The works that will lead to the realization of the path started a few days ago. It will be a beautiful avenue made of colors and scents, thanks to the presence of 3000 perennials and over a million flowers. A perfect place for bees who will have the chance to find the right environment to live and reproduce.

The idea of ​​Milan is not new. In London a road has already been created for bees but other European cities are also experimenting with such corridors to protect precious pollinating insects, threatened by the use of pesticides and the disappearance of their natural habitat.

The project, which has begun to be implemented thanks to crowfounding in which companies and citizens have participated, has already seen the removal of about 400 square meters of concrete but obviously there is still much to be done to make this gray area of ​​the park a paradise for the bees.

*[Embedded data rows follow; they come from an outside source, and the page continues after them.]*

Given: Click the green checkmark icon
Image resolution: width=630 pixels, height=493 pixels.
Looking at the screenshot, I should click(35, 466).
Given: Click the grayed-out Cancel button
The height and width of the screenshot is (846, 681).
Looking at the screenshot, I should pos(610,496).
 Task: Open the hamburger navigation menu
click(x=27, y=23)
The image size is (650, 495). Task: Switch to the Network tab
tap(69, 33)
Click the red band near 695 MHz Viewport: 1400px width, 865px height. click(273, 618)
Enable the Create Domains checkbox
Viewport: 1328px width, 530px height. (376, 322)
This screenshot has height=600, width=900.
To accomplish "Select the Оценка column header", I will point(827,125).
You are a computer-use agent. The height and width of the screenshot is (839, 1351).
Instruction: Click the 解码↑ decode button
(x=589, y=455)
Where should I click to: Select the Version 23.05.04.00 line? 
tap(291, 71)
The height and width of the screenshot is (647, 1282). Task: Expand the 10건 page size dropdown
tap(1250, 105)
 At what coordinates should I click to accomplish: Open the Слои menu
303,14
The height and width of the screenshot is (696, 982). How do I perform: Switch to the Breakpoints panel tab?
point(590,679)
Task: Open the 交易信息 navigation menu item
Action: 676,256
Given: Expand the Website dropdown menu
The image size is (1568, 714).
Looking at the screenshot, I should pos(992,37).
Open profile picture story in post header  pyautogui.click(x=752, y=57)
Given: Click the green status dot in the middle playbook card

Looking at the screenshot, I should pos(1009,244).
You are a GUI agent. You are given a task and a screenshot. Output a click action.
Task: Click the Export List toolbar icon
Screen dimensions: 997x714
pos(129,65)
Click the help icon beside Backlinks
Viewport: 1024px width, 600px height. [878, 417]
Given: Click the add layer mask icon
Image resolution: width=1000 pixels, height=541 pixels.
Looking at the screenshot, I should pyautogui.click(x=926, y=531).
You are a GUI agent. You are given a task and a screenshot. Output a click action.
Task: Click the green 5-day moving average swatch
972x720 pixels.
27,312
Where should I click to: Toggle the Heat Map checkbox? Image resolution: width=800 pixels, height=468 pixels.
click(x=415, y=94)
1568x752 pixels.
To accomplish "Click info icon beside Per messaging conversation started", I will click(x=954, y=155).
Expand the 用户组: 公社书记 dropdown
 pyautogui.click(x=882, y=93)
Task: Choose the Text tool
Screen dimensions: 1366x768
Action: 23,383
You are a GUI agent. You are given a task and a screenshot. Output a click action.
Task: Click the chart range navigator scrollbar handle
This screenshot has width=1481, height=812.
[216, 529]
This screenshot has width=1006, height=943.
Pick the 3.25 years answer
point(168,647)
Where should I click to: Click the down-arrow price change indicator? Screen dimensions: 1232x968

Since the 1980s, the Northern Park has been an extraordinary example of soil decementation and decompression. In fact, over 3 decades, 112 thousand square meters of public land have been waterproofed. Net of bike lanes and parking lots, the overall decementation balance is positive for over 27 thousand square meters, all fully returned to nature.

The new “motorway for bees” will be another piece to enrich the North Park. “Since the end of the 2009, there has been a worrying decrease in the number of bees throughout Europe due to the use of pesticides and the reduction of their habitats, and this has already caused significant damage to natural ecosystems and agriculture”, he says the North Park. The goal of the leaders of the green lung in Milan is to protect and increase the number of bees and, in doing so, make ecosystems more beautiful and more ecologically stable, but also favor social gardens. Flying from flower to flower, the bees allow pollination and help the reproduction of many species of cultivated and spontaneous plants.

As other European cities are also doing, the Northern Park has begun a few years ago to create areas rich in flowers to attract them, nourish them, and encourage their incessant work. The goal of the flowery road is to reconnect the flowerbeds already built and connect the two shared apiaries of about 15 beehives, led by around fifty volunteers, one of them to the Niguarda Common Garden and the other to the Cascina Centro Parco.